3D-gedruckte Tabletten gegen Übelkeit |
Daniela Hüttemann |
06.05.2025 10:30 Uhr |
Die Wirkstoffmasse wird durch Erwärmen verflüssigt, um die gummiartigen Tabletten drucken zu können. / © UKE/Eva Hecht
Kaum hörbar surrt der Druckkopf über die Silikonmatte. Schicht für Schicht trägt die Düse die rot gefärbte Masse auf. Gerade einmal 40 Sekunden dauert es, bis eine der Tabletten gedruckt ist. Sie sehen aus wie rote Gummiherzen und haben auch eine ähnliche Konsistenz – wie weiches Fruchtgummi. »Die Form ist reine Spielerei«, erklärt Apotheker Dr. Adrin Dadkhah, Co-Leiter Forschung und Lehre der Klinikapotheke des UKE. Aus der wirkstoffhaltigen Masse könne, entsprechend am Computer programmiert, jede beliebige Tablettenform entstehen.
Es Tabletten erinnern von Konsistenz und Farbe an Fruchtgummi. / © UKE/Eva Hecht
Ob die Herzform die Akzeptanz weiter erhöht, kann später evaluiert werden. Erst einmal geht es darum, den Kindern, die sich ohnehin einer belastenden Chemotherapie unterziehen müssen, die Einnahme von Dexamethason zu erleichtern. »Glucocorticoide gehören zu den besonders bitteren Arzneistoffen«, erläutert Dadkhah. »Zudem müssen klassische Dexamethason-Tabletten für die pädiatrischen Onkologie-Patienten geteilt und kombiniert werden. Das ist hochgradig fehleranfällig. Gemeinsam mit den ärztlichen Kollegen haben wir überlegt, wie wir es den Kindern und der Pflege leichter machen können.«
»Aktuell untersuchen wir in einer Studie die Akzeptanz unserer ersten Rezeptur bei Patienten zwischen sechs und 18 Jahren auf der Kinderkrebsstation«, berichtet der Klinikapotheker beim Besuch der Pharmazeutischen Zeitung, während er die Maschine zur Demonstration sechs rote Herzen drucken lässt. Die Patienten bekommen Dexamethason zur Prophylaxe von Übelkeit und Erbrechen supportiv zu ihrer Chemotherapie. Für die Studie druckt die Apotheke aus Neutralitätsgründen runde Tabletten. Zusammensetzung, Konsistenz, Farbe und Geschmack sind jedoch gleich.
»Die große Herausforderung war die Entwicklung der Rezeptur und des Verfahrens«, berichtet Dadkhah, dem das Tüfteln daran sichtlich Spaß gemacht hat. Die Anforderungen klingen wie die Quadratur des Kreises: Das Ziel war eine patientenindividuell dosierte Tablette, die leicht zerkaut werden kann und den bitteren Geschmack des Arzneistoffs maskiert. Die wirkstoffhaltige Masse muss auf 75 °C erhitzt werden, um während des Druckvorgangs zu fließen, ohne zu stocken. Fließgeschwindigkeit und Menge müssen mit der gewünschten Größe für die exakte Dosierung in Einklang gebracht werden.
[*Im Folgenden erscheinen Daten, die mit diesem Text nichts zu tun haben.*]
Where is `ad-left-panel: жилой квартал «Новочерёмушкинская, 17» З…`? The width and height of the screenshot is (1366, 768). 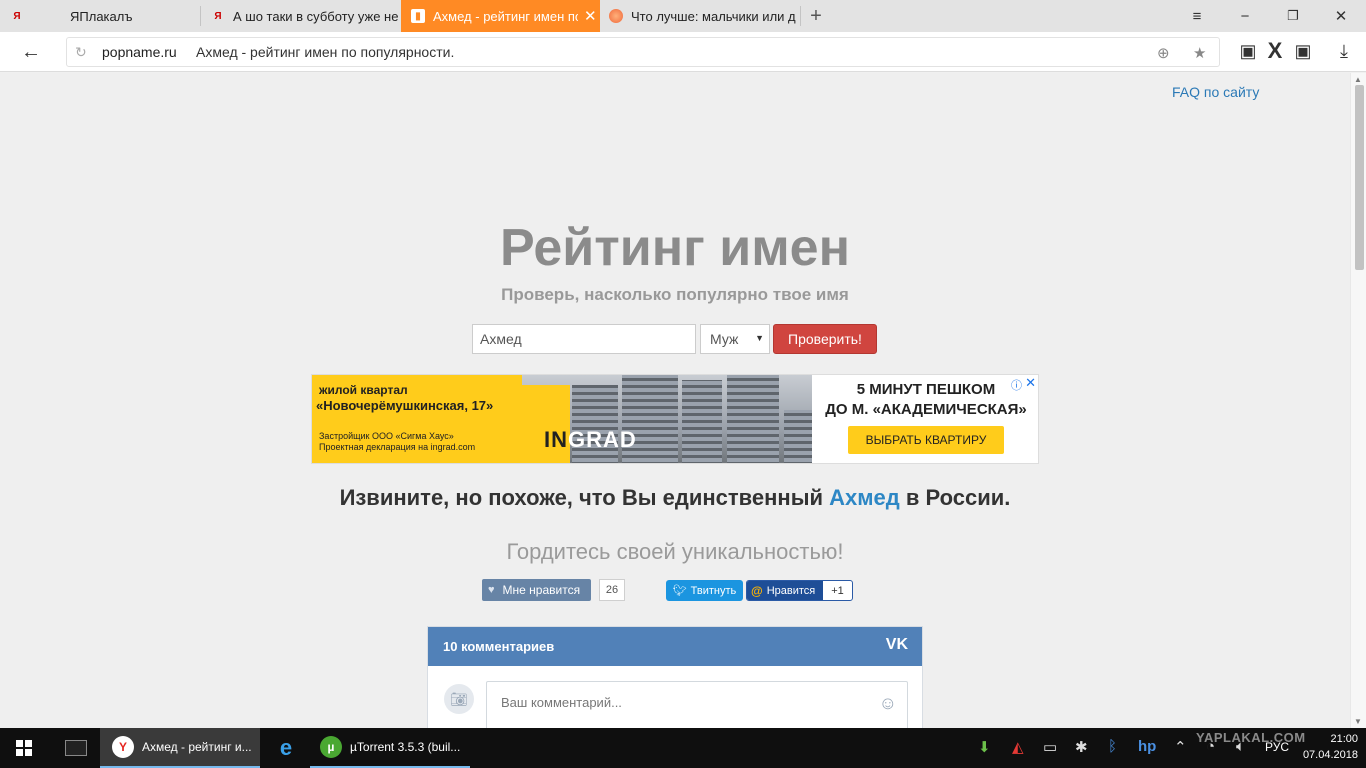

Gleichzeitig müssen die Tabletten beim Abkühlen so fest werden, dass man sie in die Hand nehmen, verpacken, lagern und transportieren kann, ohne dass sie zerfallen. Beim Zerkauen müssen sie sich wiederum schnell lösen und sollen nicht zwischen den Zähnen kleben bleiben.
Dr. Adrin Dadkhah und seine Kollegen aus der Klinikapotheke des UKE haben lange an der optimalen Zusammensetzung der Grundmasse getüfelt. / © UKE/Eva Hecht
Es erforderte zahlreiche Versuchsreihen, bis all diese Parameter stimmten. Dabei mussten auch passende Maskierungs- und Konservierungsmittel gefunden werden. Die Masse basiert auf Gelatine und enthält das für Kinder geeignete Kaliumsorbat, roten Farbstoff und Aroma. Die Tabletten seien nur »leicht bitter im Abgang« und damit deutlich wohlschmeckender als zur Verfügung stehende Fertigarzneimittel.
Die genaue Zusammensetzung der Rezeptur stellt die UKE-Apotheke übrigens anderen Apotheken gern zur Verfügung. Allerdings ist das Verfahren auf den verwendeten 3D-Drucker optimiert (M3dimaker der Firma FabRx). Grundsätzlich gibt es verschiedene Verfahren für den 3D-Druck von Arzneimitteln.